HALLIE: I know this is a weird question, but I've always been fascinated by the clothing of past eras, and the undergarments women had to wear to get into them. Did questions like this figure in your research for this book??
TRACY: Definitely. As I said above, the clothes are one of the things I love about this era. Malcolm and Suzanne, my investigative couple, do a lot of their talking about the mystery while getting ready to go out for the evening or undressing at night. Which means I have to know things like how dresses unfastens and corsets unlace.
I'm fortunate to have two writer friends who are wonderful fonts of information about early 19th century clothing, Candice Hern and Isobel Carr. Isobel helped me figure out the best kind of corset Suzanne could wear to allow her maximum freedom of motion in action scenes.
HALLIE: Your Facebook page features you with the most adorable baby. We all want to know, how do you juggle your time?
TRACY: I've become quite adept at writing with a baby on my lap :-). I'm lucky that my daughter Mélanie is very adaptable (I just took her to New York and she was a great traveler).

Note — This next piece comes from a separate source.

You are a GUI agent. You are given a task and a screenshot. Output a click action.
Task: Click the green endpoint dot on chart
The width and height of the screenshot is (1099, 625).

I was actually able to get back to writing sooner than I expected after she was born.
She likes the stimulation of going out, so we spend a lot of time in cafés where she can look out the window, and I can write with a latte. I'm definitely better now at grabbing work time when i can. I've always liked to write late at night, and that still works well as she sleeps a lot then. And I've found nursing time is great for catching up on reading.
I think Malcolm and Suzanne will have their second child in the book I'm going to write next so I can put my hands-on baby research to use!
HALLIE: Thanks, Tracy! Tracy will be checking in today so please, share your thoughts and questions. What do you think makes us such suckers for period drama?